Müslüman olup olmadığı hakkında kesin ma'lûmat olmayan yazar Annemarie Schimmel, İslâmî araştırmalar sahasında doktorasını tamamlamış ve araştırmalarını özellikle tasavvuf büyüklerinden Mevlânâ, İbn Atâullah ve Hallâc üzerinde yoğunlaştırmış.
Yazar önsözde bu eserinin; İslâmî-dînî ve bilhassa tasavvufî an'anede kadın hakkında olduğunu ifâde etmiş, fakat içerisinde konuyla bağdaştıramadığım kesitler fazlaca mevcut. Ayrıca kitapta; İslâm inancındaki bazı kavramların batı inancındaki öğretiler arasındaki yersiz ilişkilendirmeleri anlamlandıramadığımı da ifâde etmeliyim. Ayrıca İslâm peygamberinden sadece "Muhammed" diye bahsedilmeseydi daha uygun olurdu Türk- Müslüman okuyucu açısından.
Kitaptan birkaç eksik /yanlış bilgileri aktarmak istiyorum:
"...En geç Peygamber kızı, Fatıma, babasından ancak birkaç ay fazla yaşamıştır. Muhammed'in amcaoğlu Ali ibn Tâlib ile evliydi, ona iki çocuk verdi." (sy: 32)
Evet, Hz. Fâtıma'nın (Hz. Hasan ve Hz. Hüseyin) iki evlâdını herkes bilir. Çoğu kişi de Hz. Ali ve Hz. Fâtıma'nın çocuklarını sorduğunuzda bu cevabı verir. Fakat onların Hz. Hasan ve Hz. Hüseyin dışında 3 çocuğu daha bulunmaktadır : Muhsin, Rukiye, Ümmü Gülsüm. Halk tarafından pek fazla bilinmese de, İslâmî alanlar üzerinde ihtisas yapanların Hz. Peygamber'e dair bu tür bilgilere vâkıf olması gerektiği kanaatindeyim. Konuyla ilgili zihninde soru işareti kalanlara kaynaklardan araştırma yapmayı tavsiye ederim. Yeterli derecede kaynak bulabileceğinizden şüpheniz olmasın.

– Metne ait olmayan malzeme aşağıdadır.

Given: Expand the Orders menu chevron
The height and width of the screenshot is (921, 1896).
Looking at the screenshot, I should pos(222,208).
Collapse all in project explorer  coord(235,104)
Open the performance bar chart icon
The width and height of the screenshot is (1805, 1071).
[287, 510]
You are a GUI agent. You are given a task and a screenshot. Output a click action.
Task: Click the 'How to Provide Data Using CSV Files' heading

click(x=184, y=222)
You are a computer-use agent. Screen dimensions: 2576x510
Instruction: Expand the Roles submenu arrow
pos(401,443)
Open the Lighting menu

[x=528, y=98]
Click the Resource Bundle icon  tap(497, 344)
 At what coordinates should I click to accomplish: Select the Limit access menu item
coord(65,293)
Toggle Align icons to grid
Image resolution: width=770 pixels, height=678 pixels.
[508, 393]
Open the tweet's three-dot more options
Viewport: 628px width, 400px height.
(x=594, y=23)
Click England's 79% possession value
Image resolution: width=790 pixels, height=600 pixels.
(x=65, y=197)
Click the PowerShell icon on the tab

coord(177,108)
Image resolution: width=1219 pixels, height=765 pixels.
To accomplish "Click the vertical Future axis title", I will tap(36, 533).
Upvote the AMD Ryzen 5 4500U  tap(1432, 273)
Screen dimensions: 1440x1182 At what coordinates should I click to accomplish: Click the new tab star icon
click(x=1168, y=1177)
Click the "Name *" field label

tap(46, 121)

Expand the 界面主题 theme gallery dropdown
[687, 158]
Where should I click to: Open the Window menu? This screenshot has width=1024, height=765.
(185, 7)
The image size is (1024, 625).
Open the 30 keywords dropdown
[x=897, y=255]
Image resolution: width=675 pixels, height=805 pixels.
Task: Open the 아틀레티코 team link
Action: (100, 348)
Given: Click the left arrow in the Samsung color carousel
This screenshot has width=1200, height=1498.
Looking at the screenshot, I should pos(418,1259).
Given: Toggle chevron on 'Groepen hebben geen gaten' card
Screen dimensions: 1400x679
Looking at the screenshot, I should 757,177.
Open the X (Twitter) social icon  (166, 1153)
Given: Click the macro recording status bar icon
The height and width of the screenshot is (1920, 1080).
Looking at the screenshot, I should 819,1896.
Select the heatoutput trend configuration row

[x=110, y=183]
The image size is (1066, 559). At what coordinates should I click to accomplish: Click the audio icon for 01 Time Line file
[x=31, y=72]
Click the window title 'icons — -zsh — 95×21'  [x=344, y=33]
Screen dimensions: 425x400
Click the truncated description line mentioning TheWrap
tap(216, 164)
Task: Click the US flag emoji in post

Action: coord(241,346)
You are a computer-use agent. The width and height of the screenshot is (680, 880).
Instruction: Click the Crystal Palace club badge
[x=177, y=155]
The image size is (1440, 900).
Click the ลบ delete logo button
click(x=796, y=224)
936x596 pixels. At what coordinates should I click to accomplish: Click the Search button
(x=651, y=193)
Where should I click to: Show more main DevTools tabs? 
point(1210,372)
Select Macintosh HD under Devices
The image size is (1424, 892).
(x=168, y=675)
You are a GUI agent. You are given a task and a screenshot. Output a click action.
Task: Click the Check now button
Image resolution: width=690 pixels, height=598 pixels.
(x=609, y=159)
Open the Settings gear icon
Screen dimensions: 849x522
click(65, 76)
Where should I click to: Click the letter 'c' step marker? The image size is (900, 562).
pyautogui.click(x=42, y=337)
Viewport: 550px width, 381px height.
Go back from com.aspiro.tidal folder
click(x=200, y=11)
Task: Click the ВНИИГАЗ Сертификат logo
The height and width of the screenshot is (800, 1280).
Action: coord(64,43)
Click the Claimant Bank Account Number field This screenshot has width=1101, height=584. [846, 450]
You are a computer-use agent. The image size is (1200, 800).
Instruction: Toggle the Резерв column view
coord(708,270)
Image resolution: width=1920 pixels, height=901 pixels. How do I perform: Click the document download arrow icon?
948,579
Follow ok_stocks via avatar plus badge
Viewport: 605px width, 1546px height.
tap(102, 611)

" Daha sonraki edebî gelişme içinde bu Kur'ânî hikâyeden bazı sahneler ayrıca ele alınarak inkişaf ettirilmiş ve o kadar da ehemmiyet arz etmeyen Züleyha esas merkezî şahsiyete terfî ettirilmiştir." (sy: 62)
Kur'ân'da yer almış böyle bir şahsiyet için "ehemmiyet arz etmiyor" demek ne kadar doğrudur tartışılır.
" Nasıl ki her bir kadın, nefs'in tecessümü telakkî edilip, bu sebeple "Allah Er" lerince istizlâl edilebiliyorsa, aynı tarzda (gramatik ilmi itibariyle keza müennes) dünya da kadınlık hâli üzre taayyün etmektedir. Aynen, Avrupa ortaçağının Hristiyan müelleifleri gibi, Sûfiler de "kadın dünyayı", sureta güzelliği ile ebleh erkekleri iğva edip, gayesine ulaşmasını müteakip yutan veyahut o erkeklere, kurtcuklara kemirilmiş sırtlarını, iğrenç siyah-mavi bacaklarını teşhir eden, müstekreh bir cadaloz kabilinden bilirler. Bu gibi tasavvurlar bakımından ortaçağ metinleri, tuhaf komiklikleri aratmayacak kadar birer gizli maden zenginliğindedir." (sy: 73)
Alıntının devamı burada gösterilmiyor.